## Begin

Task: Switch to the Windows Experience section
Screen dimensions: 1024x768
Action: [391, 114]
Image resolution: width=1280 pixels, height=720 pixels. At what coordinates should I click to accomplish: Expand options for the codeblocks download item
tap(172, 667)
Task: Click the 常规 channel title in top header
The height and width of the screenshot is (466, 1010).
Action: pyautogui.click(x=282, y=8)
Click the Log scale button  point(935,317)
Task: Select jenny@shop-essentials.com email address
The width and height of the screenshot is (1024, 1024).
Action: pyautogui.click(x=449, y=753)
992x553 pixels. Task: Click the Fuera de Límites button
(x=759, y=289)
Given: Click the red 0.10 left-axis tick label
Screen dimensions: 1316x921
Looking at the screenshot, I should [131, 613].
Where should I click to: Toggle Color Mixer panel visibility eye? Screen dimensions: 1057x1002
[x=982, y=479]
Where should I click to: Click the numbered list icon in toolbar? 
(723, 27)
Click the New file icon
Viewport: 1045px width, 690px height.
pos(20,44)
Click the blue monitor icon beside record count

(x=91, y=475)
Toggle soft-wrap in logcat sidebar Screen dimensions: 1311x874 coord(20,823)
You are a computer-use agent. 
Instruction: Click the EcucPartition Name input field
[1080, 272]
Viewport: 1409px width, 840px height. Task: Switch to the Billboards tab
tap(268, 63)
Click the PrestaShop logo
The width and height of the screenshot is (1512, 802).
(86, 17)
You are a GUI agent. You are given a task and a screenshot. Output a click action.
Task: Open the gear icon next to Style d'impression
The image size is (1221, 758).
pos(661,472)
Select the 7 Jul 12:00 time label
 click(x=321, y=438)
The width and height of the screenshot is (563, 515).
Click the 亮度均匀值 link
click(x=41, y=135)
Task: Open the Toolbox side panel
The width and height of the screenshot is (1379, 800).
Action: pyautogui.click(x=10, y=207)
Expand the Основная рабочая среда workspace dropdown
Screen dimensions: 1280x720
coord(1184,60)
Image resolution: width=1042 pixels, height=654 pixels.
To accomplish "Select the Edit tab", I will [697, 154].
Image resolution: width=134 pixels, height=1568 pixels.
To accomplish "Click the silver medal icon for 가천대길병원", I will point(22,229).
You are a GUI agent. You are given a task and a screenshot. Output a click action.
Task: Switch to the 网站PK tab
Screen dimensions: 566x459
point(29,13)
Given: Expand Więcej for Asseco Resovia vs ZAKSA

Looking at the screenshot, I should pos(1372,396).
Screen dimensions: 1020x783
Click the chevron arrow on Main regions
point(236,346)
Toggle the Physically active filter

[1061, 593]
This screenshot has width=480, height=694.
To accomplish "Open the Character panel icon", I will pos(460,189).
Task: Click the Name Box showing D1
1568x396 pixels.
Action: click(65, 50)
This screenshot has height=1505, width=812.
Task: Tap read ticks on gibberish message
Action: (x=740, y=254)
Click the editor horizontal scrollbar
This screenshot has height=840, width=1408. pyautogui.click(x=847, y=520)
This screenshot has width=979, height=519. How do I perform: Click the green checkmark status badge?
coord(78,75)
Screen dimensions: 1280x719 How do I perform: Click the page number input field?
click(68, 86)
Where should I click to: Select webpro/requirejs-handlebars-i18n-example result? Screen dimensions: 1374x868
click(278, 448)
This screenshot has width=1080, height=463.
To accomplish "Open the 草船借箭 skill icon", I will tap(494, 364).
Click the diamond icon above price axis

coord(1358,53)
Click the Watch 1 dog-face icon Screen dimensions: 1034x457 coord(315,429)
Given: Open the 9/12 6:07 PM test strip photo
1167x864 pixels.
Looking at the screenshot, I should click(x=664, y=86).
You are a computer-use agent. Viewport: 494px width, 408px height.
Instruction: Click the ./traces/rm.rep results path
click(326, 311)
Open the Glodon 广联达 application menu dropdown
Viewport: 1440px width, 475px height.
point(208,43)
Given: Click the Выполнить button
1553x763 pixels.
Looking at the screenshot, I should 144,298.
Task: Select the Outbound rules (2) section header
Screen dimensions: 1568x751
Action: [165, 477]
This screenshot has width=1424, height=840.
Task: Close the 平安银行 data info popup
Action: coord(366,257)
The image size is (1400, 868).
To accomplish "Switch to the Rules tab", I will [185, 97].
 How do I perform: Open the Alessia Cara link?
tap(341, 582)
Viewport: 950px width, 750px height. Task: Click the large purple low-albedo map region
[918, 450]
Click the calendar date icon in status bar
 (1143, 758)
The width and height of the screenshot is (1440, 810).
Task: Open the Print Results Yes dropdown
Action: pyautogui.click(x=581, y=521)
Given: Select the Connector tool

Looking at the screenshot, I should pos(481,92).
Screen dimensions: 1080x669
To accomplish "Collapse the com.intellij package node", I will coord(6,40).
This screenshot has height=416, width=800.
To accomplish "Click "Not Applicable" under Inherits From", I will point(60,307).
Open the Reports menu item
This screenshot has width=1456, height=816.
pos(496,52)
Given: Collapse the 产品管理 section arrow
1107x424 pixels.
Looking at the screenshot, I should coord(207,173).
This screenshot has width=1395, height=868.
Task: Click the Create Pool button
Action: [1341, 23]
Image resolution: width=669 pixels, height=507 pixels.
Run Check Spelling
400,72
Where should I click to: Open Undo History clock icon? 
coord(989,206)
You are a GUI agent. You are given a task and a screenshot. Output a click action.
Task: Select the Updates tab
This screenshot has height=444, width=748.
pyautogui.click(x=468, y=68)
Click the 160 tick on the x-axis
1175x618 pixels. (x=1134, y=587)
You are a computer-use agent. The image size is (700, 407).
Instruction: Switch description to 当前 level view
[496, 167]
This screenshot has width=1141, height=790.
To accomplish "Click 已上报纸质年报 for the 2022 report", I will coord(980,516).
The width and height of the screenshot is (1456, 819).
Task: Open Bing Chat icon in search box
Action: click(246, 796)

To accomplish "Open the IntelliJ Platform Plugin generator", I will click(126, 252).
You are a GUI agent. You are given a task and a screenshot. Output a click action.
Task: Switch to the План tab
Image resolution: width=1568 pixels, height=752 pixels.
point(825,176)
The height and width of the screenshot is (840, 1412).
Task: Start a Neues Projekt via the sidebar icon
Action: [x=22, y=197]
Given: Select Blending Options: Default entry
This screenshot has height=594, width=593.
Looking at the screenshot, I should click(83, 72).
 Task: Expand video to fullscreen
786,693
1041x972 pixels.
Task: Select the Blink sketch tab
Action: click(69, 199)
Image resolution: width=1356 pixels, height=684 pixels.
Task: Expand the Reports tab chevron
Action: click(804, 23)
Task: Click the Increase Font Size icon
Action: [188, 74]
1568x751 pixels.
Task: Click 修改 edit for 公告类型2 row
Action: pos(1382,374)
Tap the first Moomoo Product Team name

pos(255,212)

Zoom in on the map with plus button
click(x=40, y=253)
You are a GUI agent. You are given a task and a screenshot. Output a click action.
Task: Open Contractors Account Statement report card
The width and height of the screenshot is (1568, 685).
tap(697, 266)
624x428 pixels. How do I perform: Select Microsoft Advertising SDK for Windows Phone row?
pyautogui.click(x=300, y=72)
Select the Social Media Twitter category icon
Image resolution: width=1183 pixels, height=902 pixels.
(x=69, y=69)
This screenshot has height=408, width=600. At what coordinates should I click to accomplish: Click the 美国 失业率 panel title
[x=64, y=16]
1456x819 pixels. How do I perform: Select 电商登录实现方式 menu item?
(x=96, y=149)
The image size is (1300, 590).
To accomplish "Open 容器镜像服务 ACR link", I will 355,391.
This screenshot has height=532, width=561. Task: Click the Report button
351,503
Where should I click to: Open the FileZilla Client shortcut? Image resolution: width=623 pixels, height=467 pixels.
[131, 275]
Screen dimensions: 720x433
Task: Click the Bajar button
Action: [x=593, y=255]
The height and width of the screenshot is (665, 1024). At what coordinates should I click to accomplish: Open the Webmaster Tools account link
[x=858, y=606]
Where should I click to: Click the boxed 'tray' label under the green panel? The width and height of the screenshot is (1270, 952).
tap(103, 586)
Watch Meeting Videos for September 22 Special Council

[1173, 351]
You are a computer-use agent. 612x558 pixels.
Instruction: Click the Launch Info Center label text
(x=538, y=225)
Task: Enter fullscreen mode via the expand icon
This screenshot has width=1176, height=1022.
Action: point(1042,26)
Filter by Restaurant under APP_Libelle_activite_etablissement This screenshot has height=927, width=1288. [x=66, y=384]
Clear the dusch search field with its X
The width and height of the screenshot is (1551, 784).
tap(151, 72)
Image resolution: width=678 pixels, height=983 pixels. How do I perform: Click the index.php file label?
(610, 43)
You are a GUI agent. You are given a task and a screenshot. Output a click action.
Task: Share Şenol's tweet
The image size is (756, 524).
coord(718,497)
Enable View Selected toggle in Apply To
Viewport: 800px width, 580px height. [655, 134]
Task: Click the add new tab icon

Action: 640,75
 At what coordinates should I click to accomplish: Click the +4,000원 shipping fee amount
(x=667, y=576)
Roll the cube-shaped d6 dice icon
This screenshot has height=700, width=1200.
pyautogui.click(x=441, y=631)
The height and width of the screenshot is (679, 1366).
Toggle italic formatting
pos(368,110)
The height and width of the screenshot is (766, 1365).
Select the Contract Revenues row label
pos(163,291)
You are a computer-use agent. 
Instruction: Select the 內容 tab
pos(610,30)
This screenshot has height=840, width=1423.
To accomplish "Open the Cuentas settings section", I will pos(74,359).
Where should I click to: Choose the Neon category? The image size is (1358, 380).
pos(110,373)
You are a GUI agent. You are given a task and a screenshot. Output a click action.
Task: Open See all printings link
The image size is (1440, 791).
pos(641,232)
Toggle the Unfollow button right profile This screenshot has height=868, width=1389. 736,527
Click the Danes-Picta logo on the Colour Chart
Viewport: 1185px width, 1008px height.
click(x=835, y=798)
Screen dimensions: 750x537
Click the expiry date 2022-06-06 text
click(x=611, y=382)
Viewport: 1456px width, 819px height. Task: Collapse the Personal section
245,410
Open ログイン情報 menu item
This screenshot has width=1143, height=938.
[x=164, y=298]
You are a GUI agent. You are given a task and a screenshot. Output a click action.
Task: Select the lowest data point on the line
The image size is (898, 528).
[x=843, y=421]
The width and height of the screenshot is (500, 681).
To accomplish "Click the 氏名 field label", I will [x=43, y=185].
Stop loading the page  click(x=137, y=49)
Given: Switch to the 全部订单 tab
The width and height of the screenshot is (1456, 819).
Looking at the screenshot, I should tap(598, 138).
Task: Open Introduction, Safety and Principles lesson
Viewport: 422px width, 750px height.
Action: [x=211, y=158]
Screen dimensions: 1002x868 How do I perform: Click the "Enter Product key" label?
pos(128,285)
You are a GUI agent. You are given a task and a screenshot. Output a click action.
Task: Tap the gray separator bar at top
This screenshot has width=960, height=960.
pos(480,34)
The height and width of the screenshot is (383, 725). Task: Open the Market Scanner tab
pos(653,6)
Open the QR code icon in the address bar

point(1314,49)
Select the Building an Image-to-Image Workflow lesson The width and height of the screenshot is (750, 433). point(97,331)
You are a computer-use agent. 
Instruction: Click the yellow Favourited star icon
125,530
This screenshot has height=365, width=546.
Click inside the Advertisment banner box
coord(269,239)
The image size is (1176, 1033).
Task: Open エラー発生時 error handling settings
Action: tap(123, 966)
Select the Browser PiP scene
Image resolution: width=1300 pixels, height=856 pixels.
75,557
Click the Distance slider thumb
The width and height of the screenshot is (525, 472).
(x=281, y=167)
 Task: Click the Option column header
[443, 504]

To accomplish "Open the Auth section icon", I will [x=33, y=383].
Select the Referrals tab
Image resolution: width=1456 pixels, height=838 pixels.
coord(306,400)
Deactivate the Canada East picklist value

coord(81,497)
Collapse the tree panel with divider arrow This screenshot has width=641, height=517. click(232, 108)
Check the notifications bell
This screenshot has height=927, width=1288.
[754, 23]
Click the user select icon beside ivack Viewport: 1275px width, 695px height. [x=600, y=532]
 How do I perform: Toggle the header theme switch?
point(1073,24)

## End

Collect each of the lines above that contains the word "button".

Click the Log scale button  point(935,317)
992x553 pixels. Task: Click the Fuera de Límites button
Given: Click the Выполнить button
Task: Click the Create Pool button
Zoom in on the map with plus button
This screenshot has height=532, width=561. Task: Click the Report button
Task: Click the Bajar button
Toggle the Unfollow button right profile This screenshot has height=868, width=1389. 736,527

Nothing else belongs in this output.